What's happenin' party people?

Me, it is 11 pm, I am buzzed, and I do need to be at work in the morning. So we're aiming for short and sweet here. Some bulletines? Why not?

I've been agreeing to go to a wedding this Sunday, even asked off work (at one job) for it, for a couple of the people I was hating one way back in my original entries. When I said, "my friends are not my friends"? Yeah, these are the fucks I was talking about. Now they head out to wedded bliss. I am so not going to be there. I feel bad agreeing to it when I know I won't go, but I'd feel worse being there when NOBODY, including me, wants me to be there.

Last week I had a very "up" moment when I got one of the crazy guys I work with to do something hard, out of character ... I had a very "down" moment this week when another one lied to me for no reason that I can see, when I was only trying to help. They're piling on the responsibilities there faster than I'm happy with. Clearly, more to come.

Sunday I met a girl, thru a friend, who totally wiped out any illusions that I had of sexlessness for myself. It is not that I think anything will happen with us, in fact it's almost sure not to, seeing as how she's leaving for a trip thru Europe on Saturday, and after ten minutes of talking she was trying to fix me up with a friend of hers, who of course according to her is fantastically beautiful.

Eh, all of that is irrelevant. The point is, when I met her I had to deliberately position myself facing away from her, because I couldn't be sure I wouldn't stare otherwise.
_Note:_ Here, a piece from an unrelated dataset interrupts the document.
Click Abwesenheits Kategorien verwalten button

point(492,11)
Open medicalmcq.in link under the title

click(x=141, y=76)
And, by the end of the night, I knew there was no chance I wouldn't jump into bed with this girl if she suggested it.

So, for all of my problems with the female sex in general, and my inability to deal effectively with in a romantic sense in particular (is that one issue? dunno.) I realize that my saying I'm just done is some self-serving bs.

If it helps any, she actually looked like a much more attractive version that the ex I was most absolutely head over heals for. Right, that isn't the part I meant might be helpful. The thing is, I was totally looking for her to remind me of that ex, thus making it easier to actually look at her without staring.

Didn't work that way, tho. She actually seemed like this very fun, open-minded, light-hearted, kind person. Well, fuck. How can you hate on somebody who seems cool?

Eh, as far as all that she said that in ten minutes she thought I was perfect for some very good friend of hers, and our mutual friend who I saw again tonight says she will correct the mistake I made of not making sure I had this life-mate-in-waiting's number. Which of course was not a mistake, but my letting that little detail slide because I really don't have time for the romance.

Oh yeah: With everything non-essential in collections, I have one bank where (HOPEFULLY, even!) my rent check would have taken the account into negative, and another that will only help until the next check. Variations on this are that the account is negative anyway, but the rent still isn't paid. Basically, variations deal with me telling my landlord to cool it.

So money's not looking good. They want the cash back from the one class I left unfinished back in winter semester, so even tho I have my internship set up (YAY ME!) to start training the day after the above-mentioned wedding it turns out, the fact is that I've been lax in fighting thru my school's internship department to make it official, because I don't think I can actually register for a new class until the old one is paid off.

Long and short? Workin for the man every night and day.

And you?

Thoughts?

latest:
Passing Strange, Indeed
- 2008-12-16@12:44 p.m.
Kim
- 2008-05-28@10:47 p.m.
What's New
- 2008-05-20@11:16 p.m.
Hey, Kim
- 2008-01-18@9:18 a.m.
Christmas Was Weird
- 2008-01-03@8:11 p.m.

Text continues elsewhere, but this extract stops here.